Selected text:
[BEGIN]

The software is becoming more sophisticated and easier to use... by people who may not have great computer skills. So we can expect this issue to crop up more and more.

I don't like the way womens' bodies are 'shopped and airbrushed for magazines; they help to create a lot of problems for women and girls who may try - and fail - to achieve a similar kind of body perfection. There's room for argument; after all, we all like to look our best in photos, and unattractive models won't sell cosmetics and frocks.

But documentary photography hasn't lost the element of "this is what happened", and I hope it never does. And I don't think that ethics are something to sneer at. There's a lot of pressure on photographers to get the 'money shot' (and a lot of $$ when they succeed). Photographers may not stop manipulating images; they may just become more proficient at it...
 

Mac Kiwi

macrumors 6502a
Apr 29, 2003
520
10
New Zealand
Golf photo } - So what if the image editor just increased the lens blur { created a stronger dof effect } which would give the front image more clarity....would they allow that I wonder?
 

pdxflint

macrumors 68020
Original poster
Aug 25, 2006
2,407
14
Oregon coast
Golf photo } - So what if the image editor just increased the lens blur { created a stronger dof effect } which would give the front image more clarity....would they allow that I wonder?

It's hard to say... these days most photojournalists shots are uploaded to newswire services and agencies for worldwide distribution, so if a news or photo editor alters the image enough to be noticed when compared to the original, they'd probably get some attention. The thing is, when you look at shots that come out of the camera for news reporting, basically they're "for the record." How many times have we seen in history that photos of someone turn up in images where they weren't the subject, and were perhaps unimportant at the time, but later due to historical events this person becomes famous. A photo which might have been valueless in regards to that person at the time, now becomes an iconic image--perhaps even priceless for it's cultural or historical value. You never can tell what importance anything in a picture may hold later, so keeping that in mind, it's perhaps best to avoid altering the picture too much in comparison to the original--assuming the original image is archived.
I guess it boils down to how accurate we, as a modern culture, want our recorded history to be, and that's where the legitimacy and integrity of that recorded history becomes the responsibility of the journalism professionals-- society's guardians of the truth, hopefully.
 

cherry su

macrumors 65816
Feb 28, 2008
1,217
1
The dudes at BP also got pwned:

http://www.americablog.com/2010/07/bp-fakes-another-oil-spill-photo-this.html

fake_GOM_simops_operations_top_kill_houston.jpg


The fixing on the guy on the right is just so apparent.
 

snberk103

macrumors 603
Oct 22, 2007
5,503
91
An Island in the Salish Sea
The dudes at BP also got pwned:

http://www.americablog.com/2010/07/bp-fakes-another-oil-spill-photo-this.html

fake_GOM_simops_operations_top_kill_houston.jpg


The fixing on the guy on the right is just so apparent.

It can actually be quite difficult to photograph a scene where you have video screens as part of a scene. It can be done in a single shot, if you can control the lighting on the non-video screen elements. If can't control the lighting, then you're likely hooped. What the BP photographer likely did is make an exposure for the screens and then an exposure for the people.

[END]

The task: Write what comes next in the forum discussion about photo manipulation, picking up after its final sentence.

Dataset content:
[BEGIN]

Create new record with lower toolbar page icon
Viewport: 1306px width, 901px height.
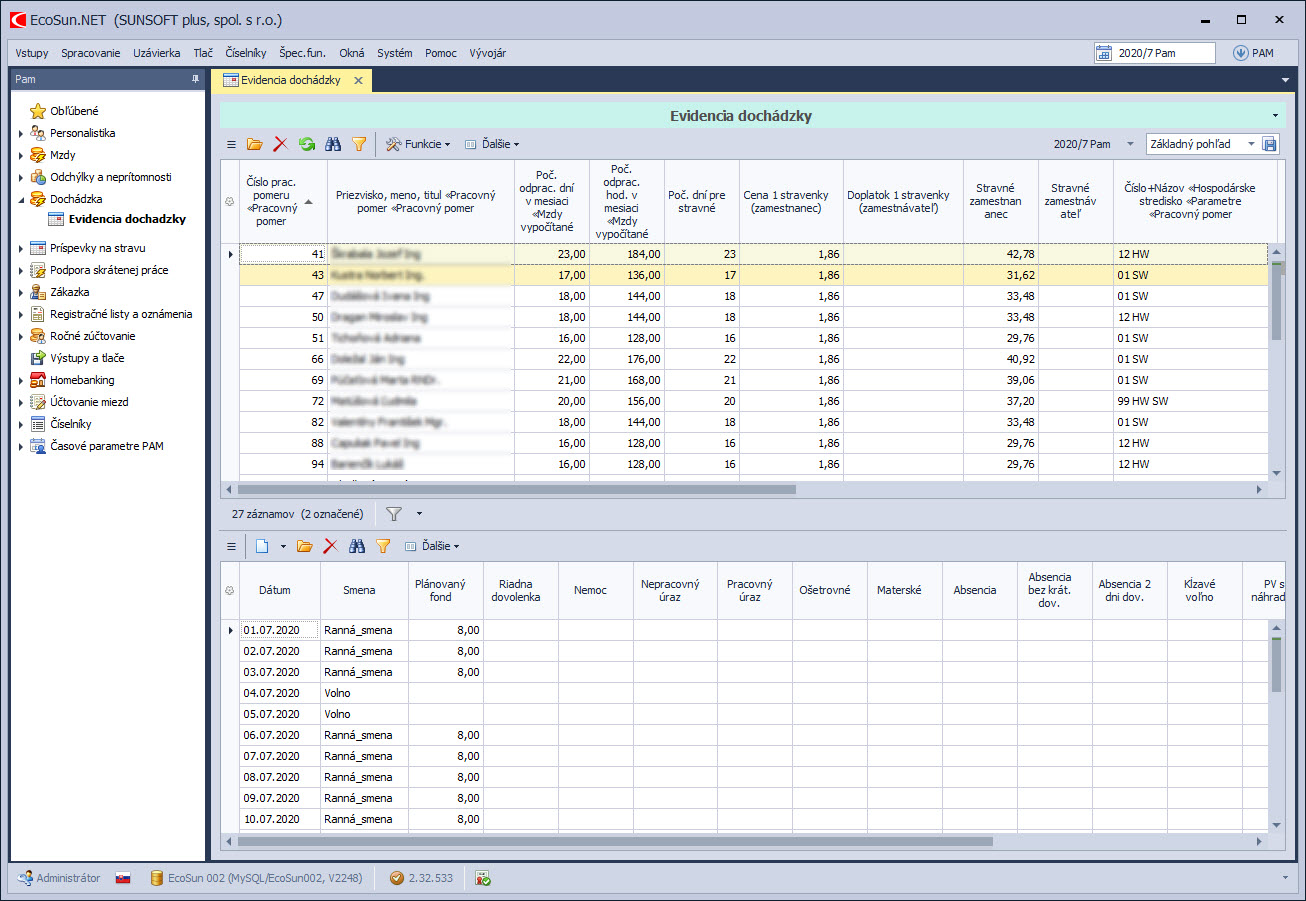pyautogui.click(x=262, y=546)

[END]

Answer to this task:
Obviously it's Photoshopped. The BP photographer is not a photojournalist, so there is a question of whether they must be held to the same high standards as a PJ. If the photograph fairly portrays what a person would have seen had they been present, then is the BP image wrong? (A person standing where the golf photo was taken would have seen something different than the photo - so it falls outside acceptable, imo).
 

pdxflint

macrumors 68020
Original poster
Aug 25, 2006
2,407
14
Oregon coast
It can actually be quite difficult to photograph a scene where you have video screens as part of a scene. It can be done in a single shot, if you can control the lighting on the non-video screen elements. If can't control the lighting, then you're likely hooped. What the BP photographer likely did is make an exposure for the screens and then an exposure for the people.

Obviously it's Photoshopped. The BP photographer is not a photojournalist, so there is a question of whether they must be held to the same high standards as a PJ. If the photograph fairly portrays what a person would have seen had they been present, then is the BP image wrong? (A person standing where the golf photo was taken would have seen something different than the photo - so it falls outside acceptable, imo).

It looks like a different BP image here... http://networkedblogs.com/647Mg

You ask the question with a big "if" in there. Who makes that call? Obviously, that was their intention... to make the public believe that's what someone would have seen. But, they had to fake it (doctor the photo, as they say,) so it was something they wanted the public to believe, not necessarily something that was true. I can't blame them, but that's why journalism has professional and ethical standards... it's not supposed to be propaganda. BP tried to play both sides...giving the news media the information as if it were true and in the public's interest (while limiting access to real journalists,) and having their own self-interests which were best served by creating a false impression, geared to mask the truth... conflict of interest. That's why straight reporting has to have no master, no interests it serves, other than the public interest. Otherwise, it's not really a free press, but an owned press with an agenda.

Maybe the BP guy wasn't a photojournalist, but it was bad form for BP to doctor up an image for PR purposes, put it on their website and allow it to be picked up by news organizations without clarification that it was artificially enhanced. This is one of the problems I see happening these days--all organizations or special interests now want to do their own "in house" news gathering or photos, and simply hand them off to the news media... better yet, the web blogs (which don't have professional ethical standards.) There is an old Harry Truman quote, but I think it applies to unbiased journalism too--"Everyone tells me I'm giving them hell, but all I'm giving them is the truth!"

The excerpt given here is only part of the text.